## Work order
Could you print the stretch of lines below from the one with "Viewport: 1157px width, 298px" through the one with "Task: Zoom in on packet list text", exactly as they stand and without any pictures?

(Stored records)
------------------------
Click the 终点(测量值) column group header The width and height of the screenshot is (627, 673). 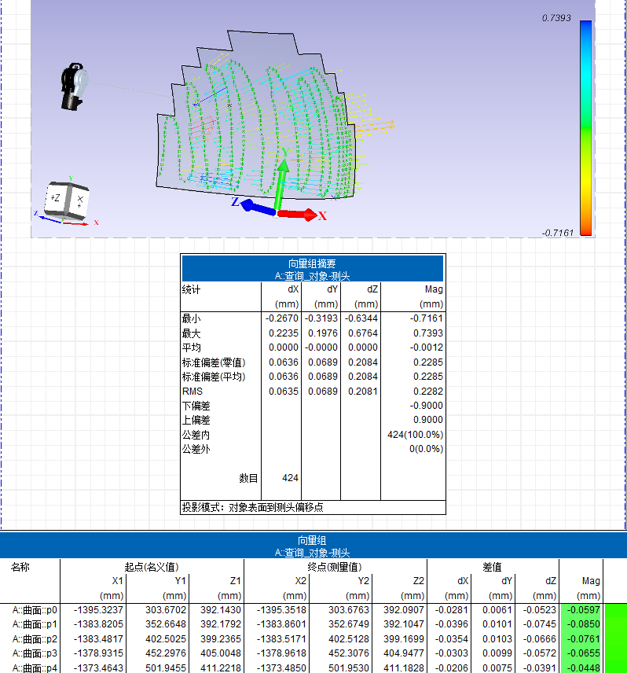tap(335, 567)
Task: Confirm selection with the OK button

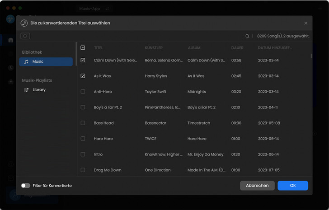Action: [x=292, y=186]
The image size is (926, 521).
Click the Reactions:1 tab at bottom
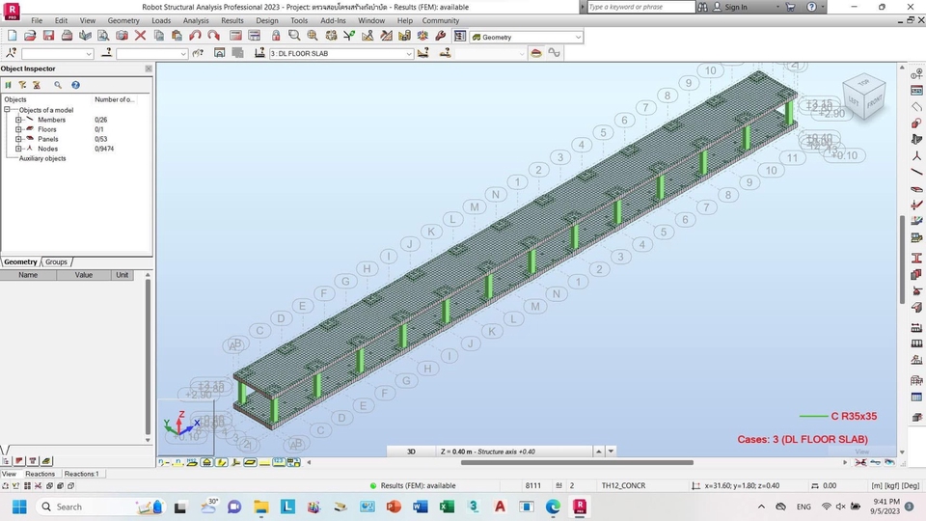(82, 474)
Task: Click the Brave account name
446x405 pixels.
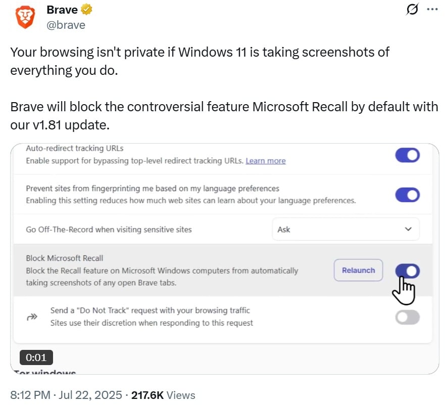Action: point(62,10)
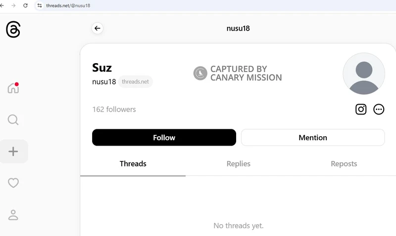Screen dimensions: 396x236
Task: Click the Threads logo icon
Action: point(13,30)
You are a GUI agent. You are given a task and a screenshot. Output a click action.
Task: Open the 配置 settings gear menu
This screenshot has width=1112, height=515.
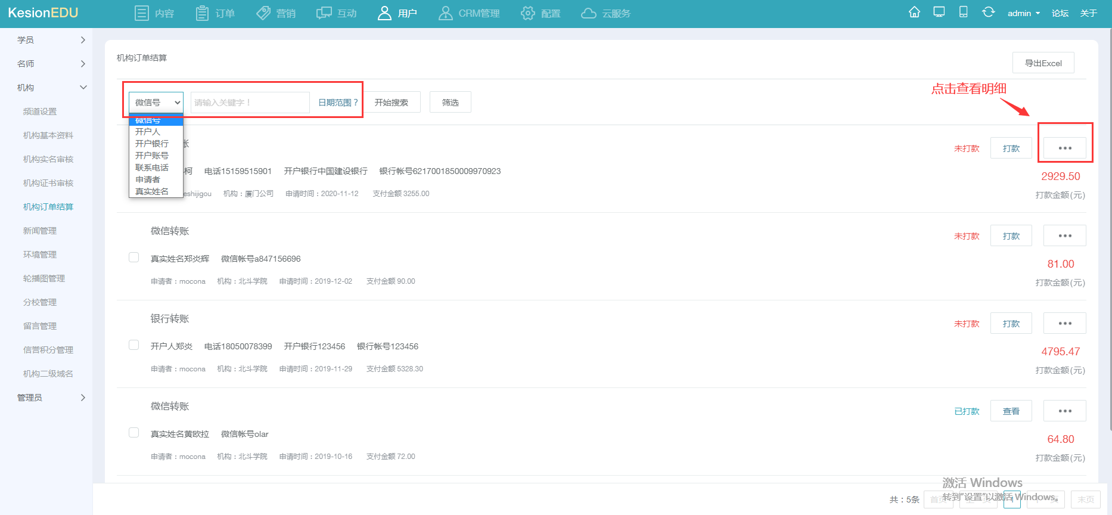540,13
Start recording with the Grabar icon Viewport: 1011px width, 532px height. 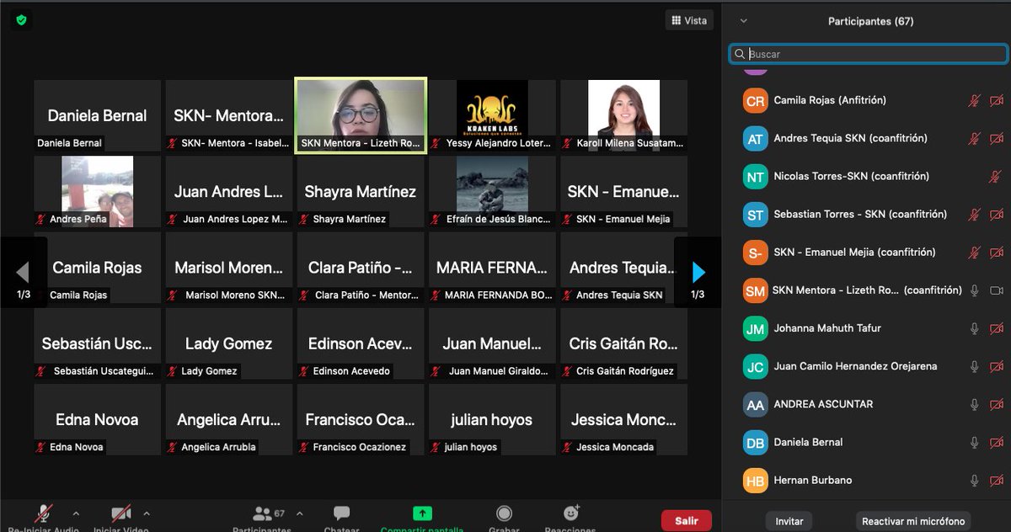pyautogui.click(x=504, y=515)
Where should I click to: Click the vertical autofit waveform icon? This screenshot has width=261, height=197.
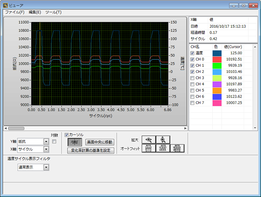(163, 148)
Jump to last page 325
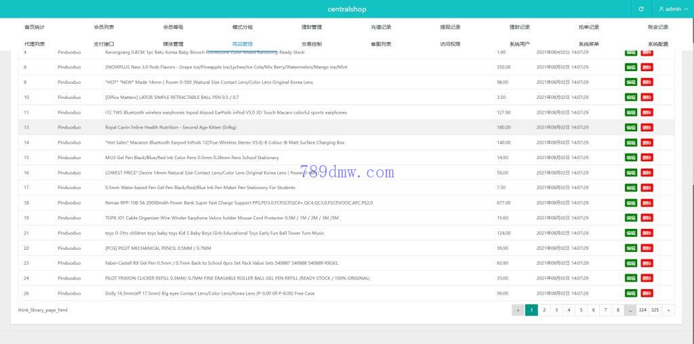The image size is (694, 344). [x=655, y=310]
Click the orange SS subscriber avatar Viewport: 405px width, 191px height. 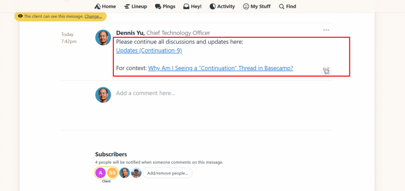(x=112, y=173)
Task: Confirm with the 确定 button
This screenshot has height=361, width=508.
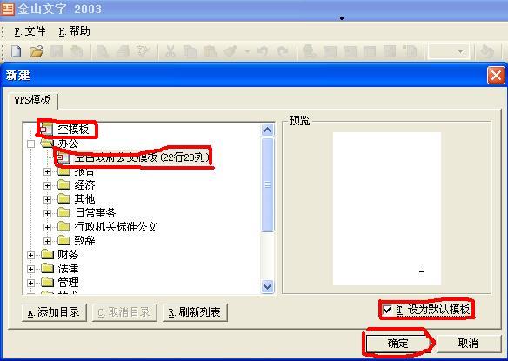Action: pyautogui.click(x=398, y=344)
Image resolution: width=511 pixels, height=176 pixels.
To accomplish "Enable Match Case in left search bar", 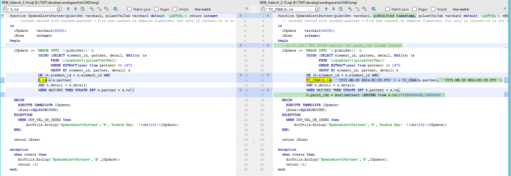I will 130,9.
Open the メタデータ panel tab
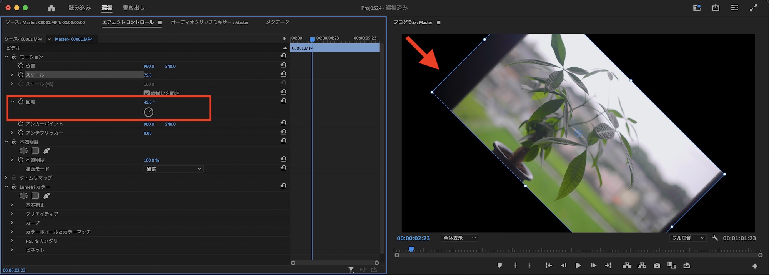Screen dimensions: 769x275 [277, 22]
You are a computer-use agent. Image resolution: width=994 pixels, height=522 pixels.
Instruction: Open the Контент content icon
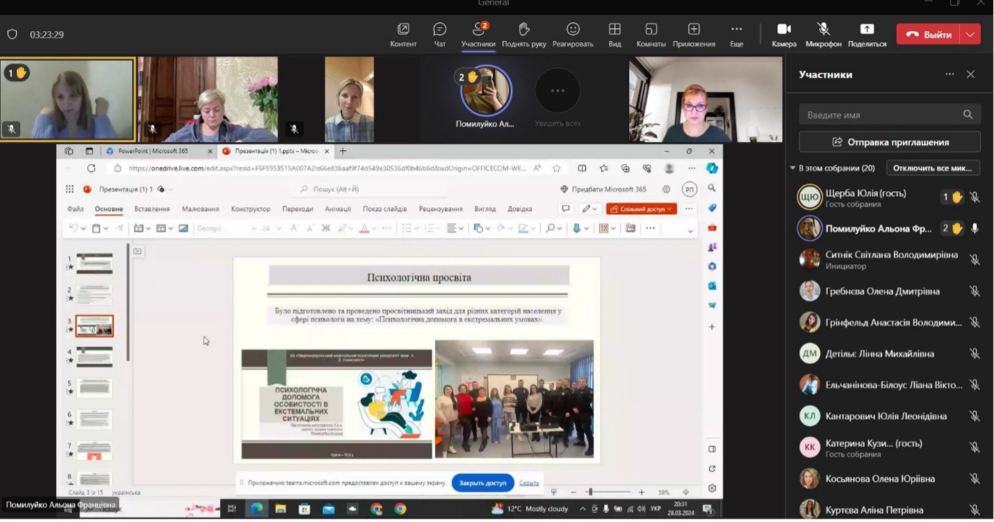coord(403,29)
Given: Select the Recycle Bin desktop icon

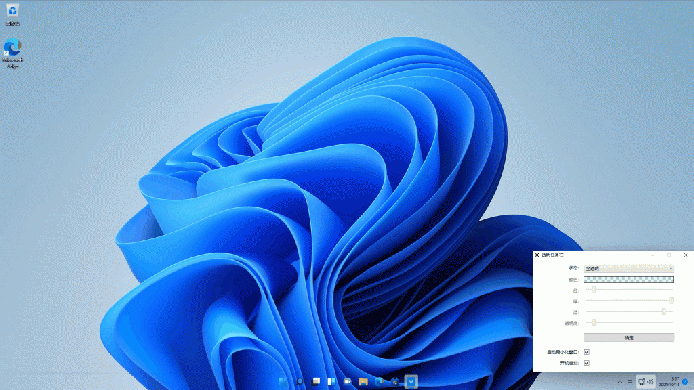Looking at the screenshot, I should point(12,12).
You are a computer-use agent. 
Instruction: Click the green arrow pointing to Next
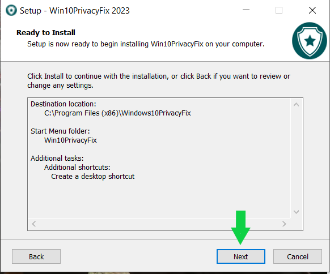pyautogui.click(x=240, y=228)
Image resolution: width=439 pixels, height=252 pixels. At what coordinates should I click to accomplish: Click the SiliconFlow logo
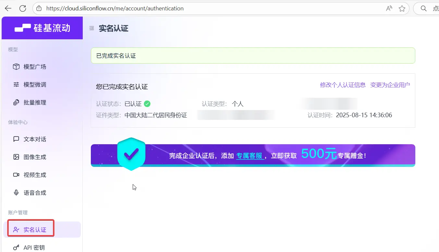coord(42,28)
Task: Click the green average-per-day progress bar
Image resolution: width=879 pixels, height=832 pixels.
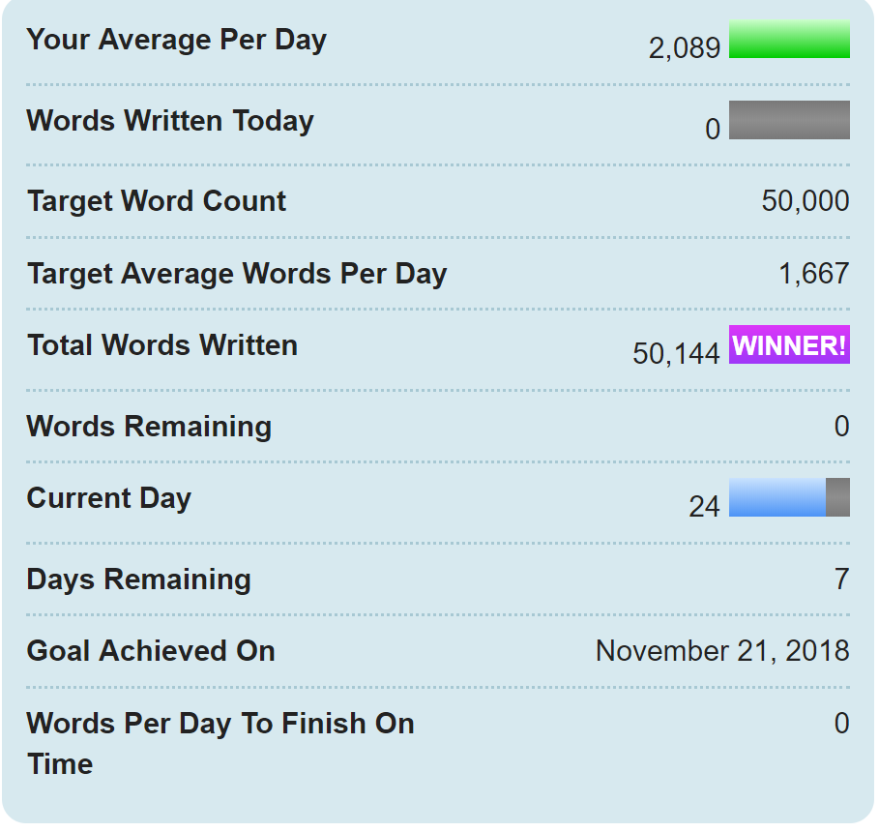Action: tap(789, 40)
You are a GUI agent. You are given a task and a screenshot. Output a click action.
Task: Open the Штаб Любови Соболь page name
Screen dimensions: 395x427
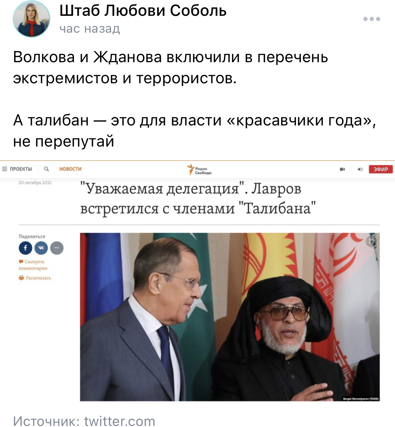tap(143, 11)
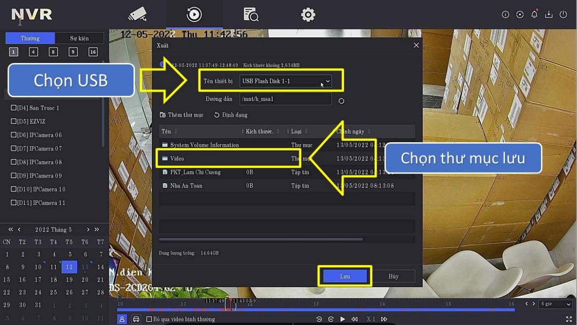
Task: Open the live view camera icon
Action: [137, 15]
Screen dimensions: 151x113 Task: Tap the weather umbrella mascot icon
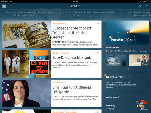pyautogui.click(x=142, y=105)
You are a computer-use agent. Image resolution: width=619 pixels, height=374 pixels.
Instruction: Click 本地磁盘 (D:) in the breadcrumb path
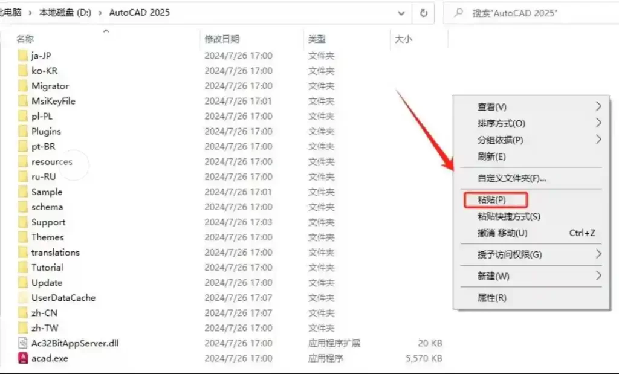tap(65, 13)
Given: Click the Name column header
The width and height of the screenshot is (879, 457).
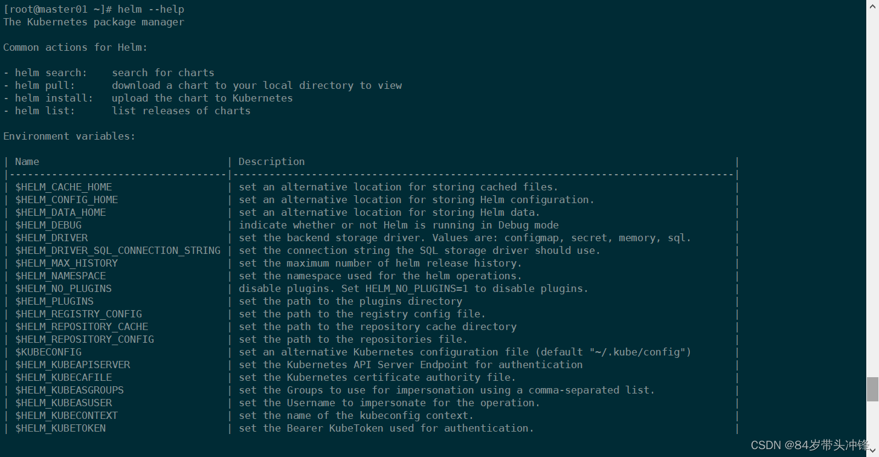Looking at the screenshot, I should (27, 161).
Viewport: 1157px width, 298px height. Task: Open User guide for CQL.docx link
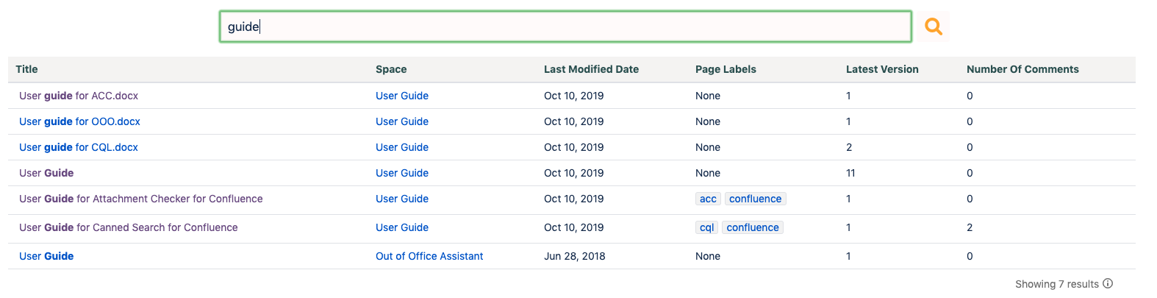79,147
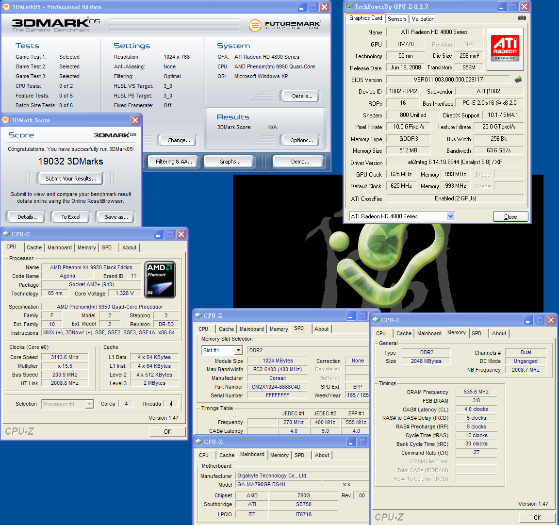Image resolution: width=559 pixels, height=525 pixels.
Task: Click the AMD Phenom processor logo
Action: pos(160,279)
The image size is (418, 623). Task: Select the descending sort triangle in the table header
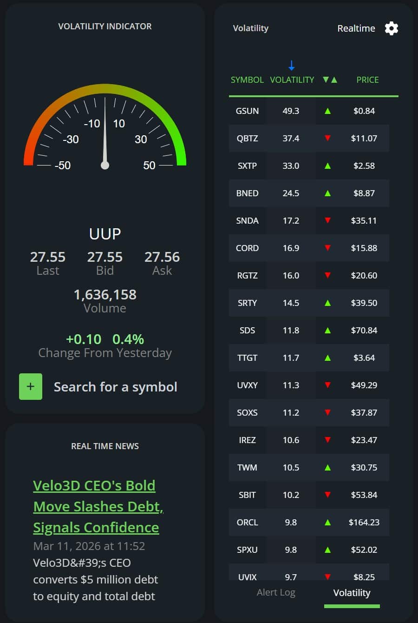click(x=326, y=80)
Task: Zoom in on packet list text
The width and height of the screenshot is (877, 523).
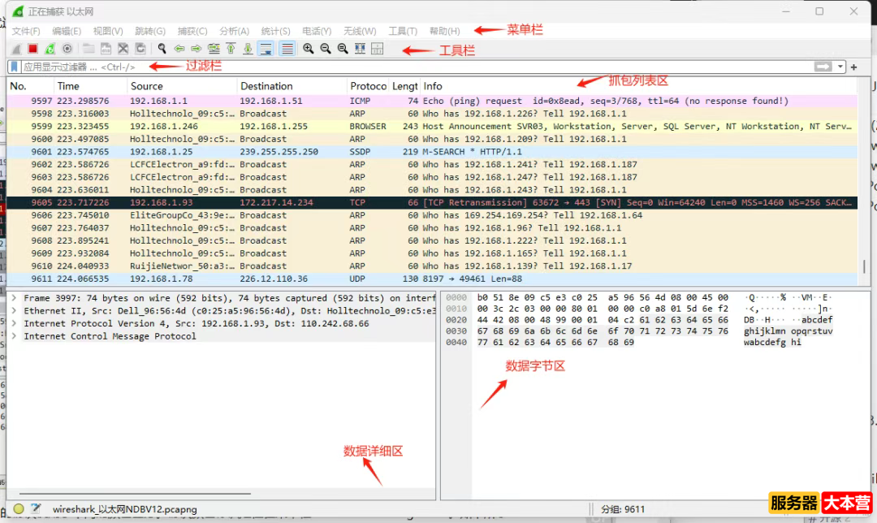Action: (x=309, y=50)
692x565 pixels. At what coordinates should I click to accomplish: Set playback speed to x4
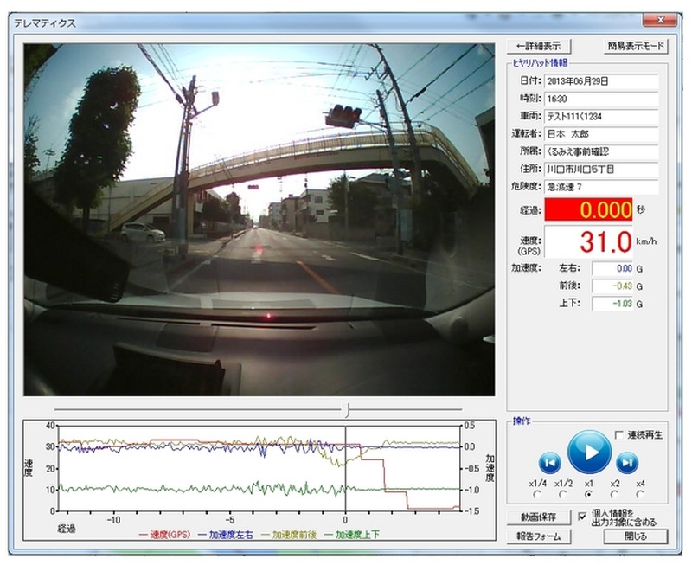(x=640, y=494)
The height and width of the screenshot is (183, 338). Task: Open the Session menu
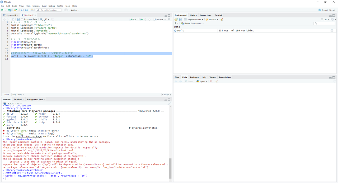(36, 6)
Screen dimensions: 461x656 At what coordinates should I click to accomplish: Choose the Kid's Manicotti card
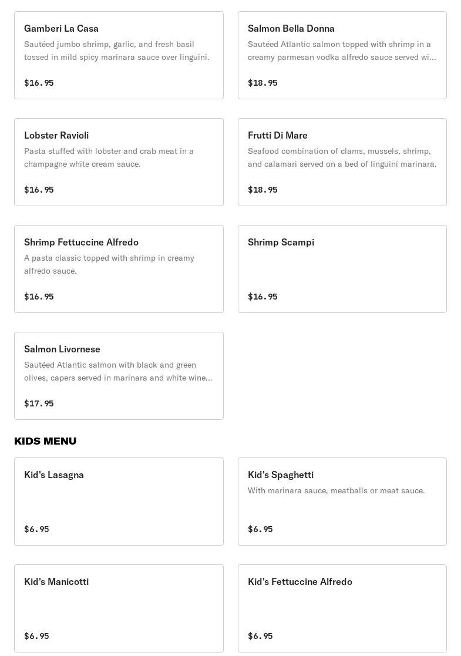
------------------------
## Task output
Viewport: 1157px width, 298px height. Task: Open User guide for CQL.docx link
79,147
Image resolution: width=559 pixels, height=525 pixels.
Task: Click the AMD Phenom processor logo
Action: pos(160,279)
The image size is (418, 623). Task: Select the descending sort triangle in the table header
click(x=326, y=80)
Task: Zoom in on packet list text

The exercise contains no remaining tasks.